Indem der Europäische Gerichtshof (EuGH) am 8. April in einem historischen Urteil die Vorratsdatenspeicherung für unzulässig erklärt hat, wurde ein sensationeller Sieg für Bürgerrechte in Europa errungen. Nun kommt das laufende Verfahren des AKVorrat und seiner 11.139 MitklägerInnen vor dem Österreichischen Verfassungsgerichtshof (VfGH) wieder in Gang. Am 12. Juni 2014 hält der VfGH ab 10.30 Uhr eine öffentliche Verhandlung dazu ab. In einer Stellungnahme fordern die Initiatoren der Verfassungsklage gegen die Vorratsdatenspeicherung den VfGH auf, für den Schutz demokratischer Werte einzutreten und die flächendeckende Datensammlung auf nationaler Ebene zu stoppen.

Der VfGH, dessen Bedenken durch den EuGH bestätigt wurden, ist jetzt gefordert, die mit dem Urteil unvereinbaren Normen als verfassungswidrig aufzuheben und die im Primärrecht verankerte EU Grundrechtecharta und ihre aktuelle Auslegung durch den EuGH zu berücksichtigen. 

In der übermittelten Stellungnahme bringen Rechtsanwalt Ewald Scheucher, der den AKVorrat und seine MitklägerInnen vertritt, und Christof Tschohl, Erstbeschwerdeführer und Co-Autor des Antrags an den VfGH, die Argumente vor.
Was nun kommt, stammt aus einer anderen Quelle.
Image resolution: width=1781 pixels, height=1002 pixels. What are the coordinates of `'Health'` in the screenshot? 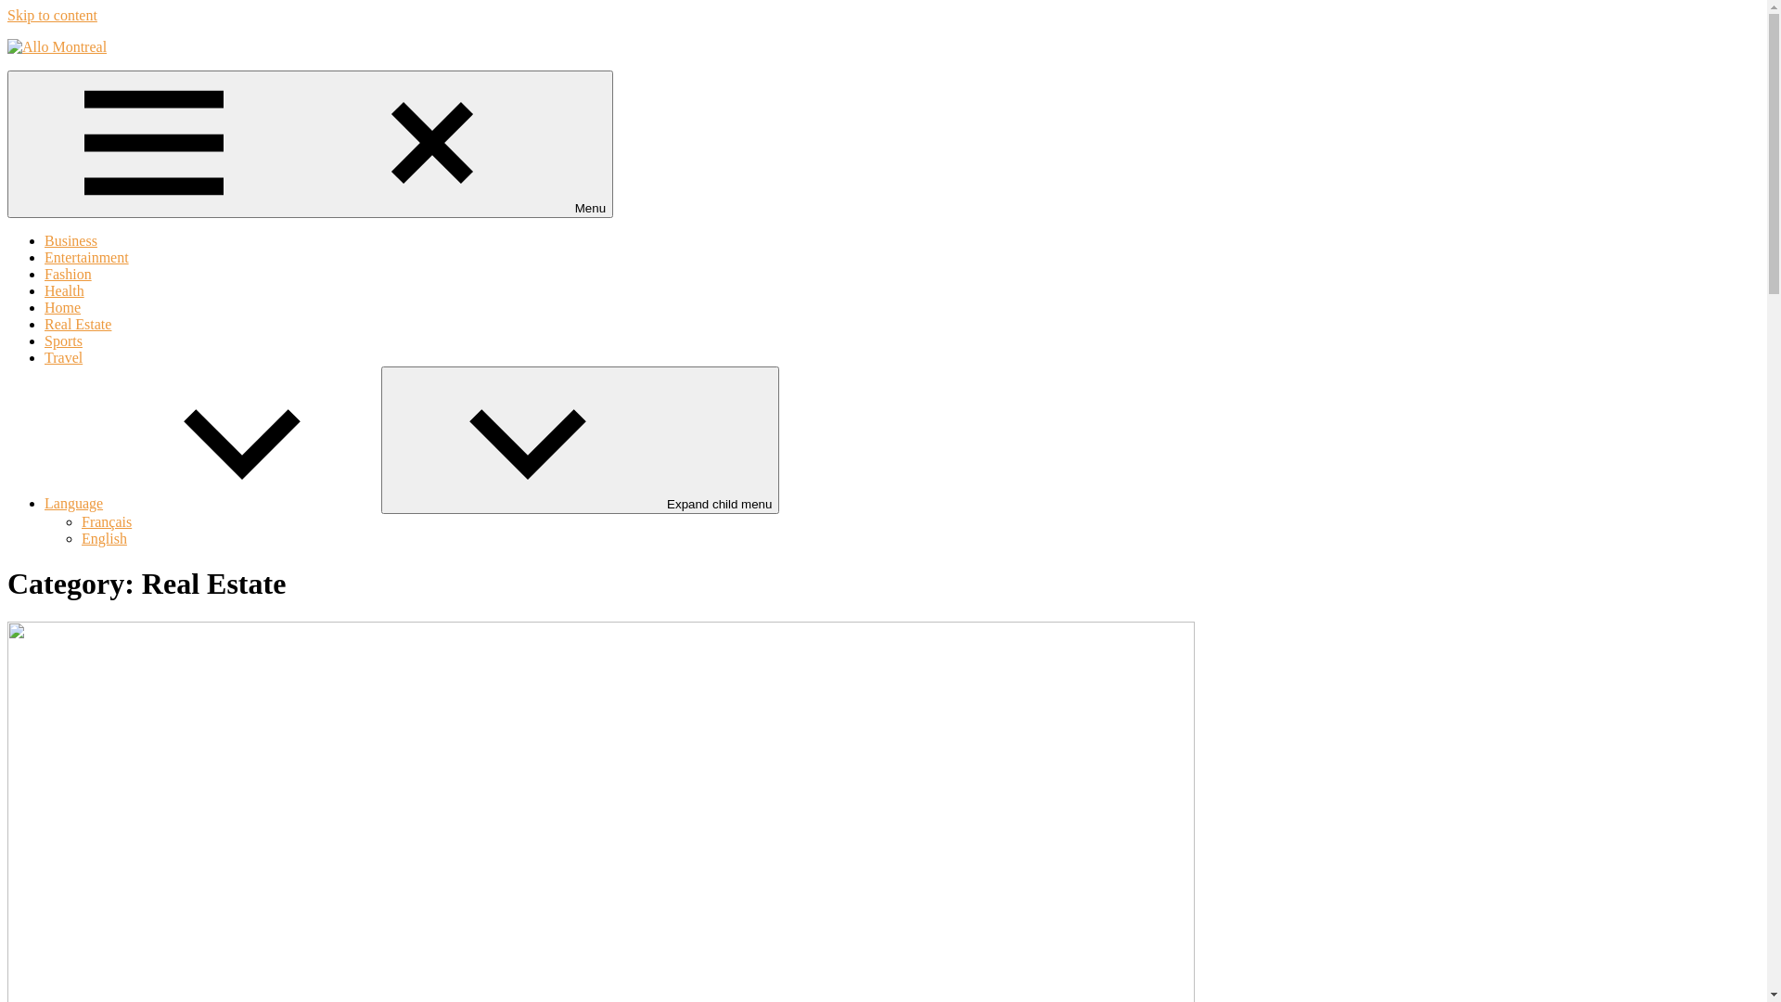 It's located at (64, 290).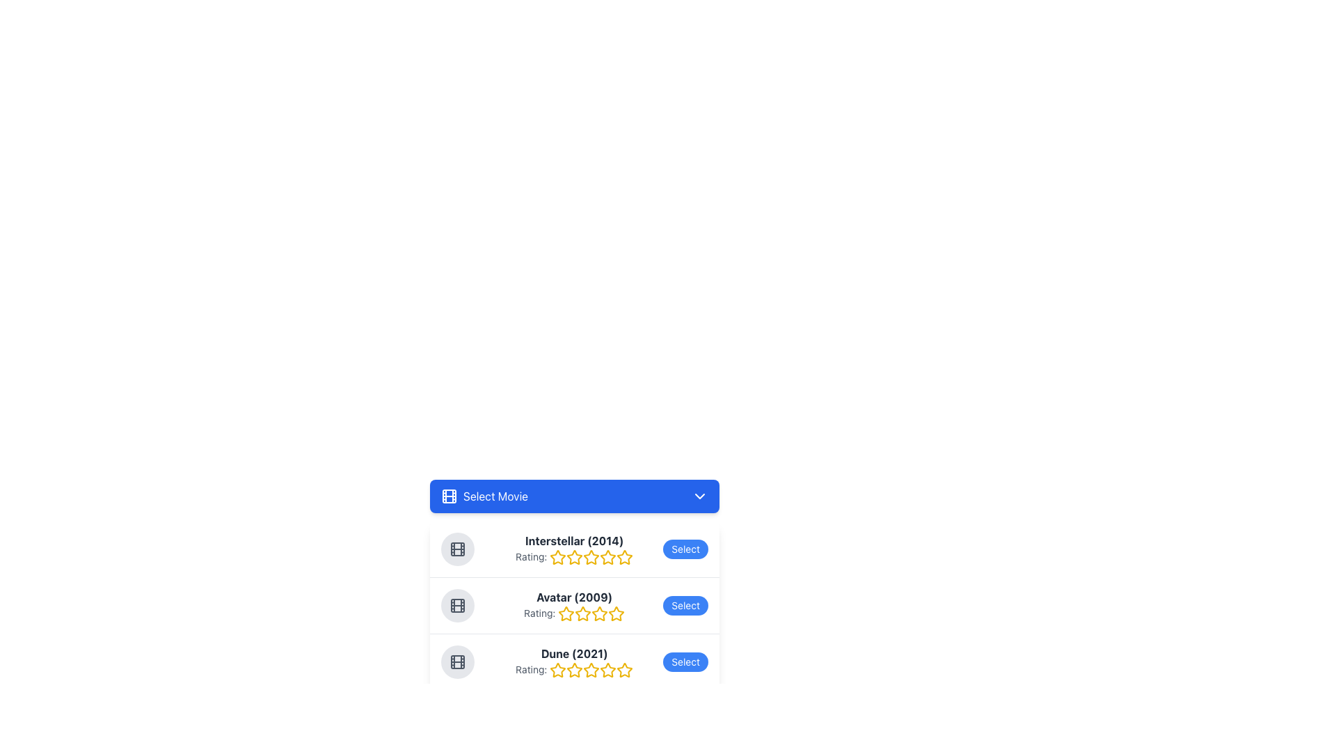 Image resolution: width=1336 pixels, height=752 pixels. What do you see at coordinates (624, 557) in the screenshot?
I see `the fifth rating star icon for the movie 'Interstellar (2014)' to interact with it` at bounding box center [624, 557].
Die Stellungnahme steht zum Download bereit unter: http://archiv.zeichnemit.at/presse/Einbringung-AKVorrat-VfGH-Mai_2014.pdf [1]

Der AKVorrat interpretiert es als Kampfansage, dass die österreichische Bundesregierung in ihrer Stellungnahme für das VfGH Verfahren weiter an der Vorratsdatenspeicherung festhält[2]. Hatte die zuständige Ministerin Doris Bures (SPÖ) doch nach dem EuGH Urteil noch gesagt: "Wir brauchen die Vorratsdatenspeicherung nicht"[3]. Dieser Zick-Zack Kurs der Koalitionsregierung auf Kosten der Grundrechte der Bevölkerung entspricht nicht dem "neuen Stil", den die Regierung nach der Wahl versprochen hat. 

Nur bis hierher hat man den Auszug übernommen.